Nací turco y estoy contento con eso. Internacionalmente, se me percibe más turco de lo que me siento. Soy conocido como un autor turco. Cuando Proust habla de amor, es visto como alguien que habla sobre el amor universal. Especialmente al principio, cuando yo escribía sobre amor, la gente decía que estaba escribiendo sobre amor turco. Cuando mi trabajo se empezó a traducir, los turcos estaban orgullosos. Me reclamaban como propio. Para ellos era más turco que antes. Una vez que se consigue el reconocimiento internacional, tu sentido de la identidad nacional se vuelve algo que los demás manipulan. Ahora están más preocupados por la representación internacional de Turquía que por mi trabajo. Esto me causa aún más problemas en mi país. A través de lo que leen en la prensa popular, muchos que no conocen mis libros están preocupados por lo que digo en el mundo acerca de Turquía. La literatura está hecha de bien y mal, de demonios y ángeles, pero se preocupan cada vez más por mis demonios.
Viajé con mi mujer a Estados Unidos en 1985, y ahí descubrí la prominencia e inmensa riqueza de la cultura norteamericana.

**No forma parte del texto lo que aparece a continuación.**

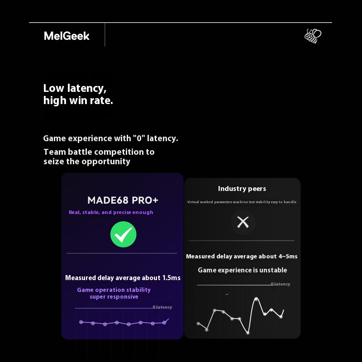Click "Measured delay average about 1.5ms" label
The image size is (362, 362).
[x=123, y=278]
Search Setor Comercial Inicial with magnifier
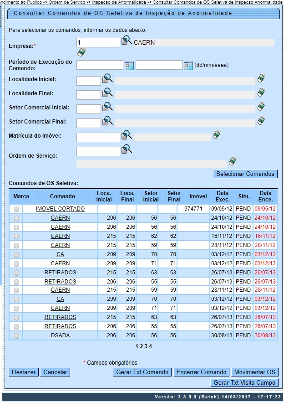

Siendo un turco de Medio Oriente, tratando de establecerme como autor, me sentí intimidado. Así que regresé a mis raíces. Me di cuenta de que mi generación debía inventar una literatura nacional moderna.
Borges y Calvino me liberaron. Las connotaciones de una literatura tradicional islámica eran tan reaccionarias, tan políticas, y tan utilizadas por los conservadores de un modo tan antiguo y tonto, que no creía poder utilizar ese material. Pero en Estados Unidos descubrí que podía volver a ese material con una mentalidad borgeana o calvinesca. Empecé distinguiendo entre las connotaciones religiosas y las literarias de la literatura islámica, y así pude apropiarme de sus juegos, sus trucos y sus parábolas. Turquía había tenido una tradición literaria sofisticada, y ornamentada con un refinamiento asombroso. Pero los escritores comprometidos la habían vaciado de su contenido innovador.
Hay montones de alegorías que se repiten en las diversas tradiciones de narración oral (de China, Persia e India). Decidí utilizarlas y ambientarlas en la Estambul contemporánea. Las reescribí, les sumé una trama detectivesca y salió El libro negro. Pero en la raíz de ese libro se encuentran la fuerza de la cultura norteamericana y mis deseos de ser un escritor experimental. No podía escribir un comentario social de los problemas turcos; me intimidaban demasiado, así que probé algo nuevo.
Las declaraciones de Pamuk están tomadas de la extensa y excelente entrevista que le hizo The Paris Review en su número 175 de fines del año pasado. Fue realizada por Angel Gurría y registrada en dos sesiones (mayo del 2004 y abril del 2005) en Londres.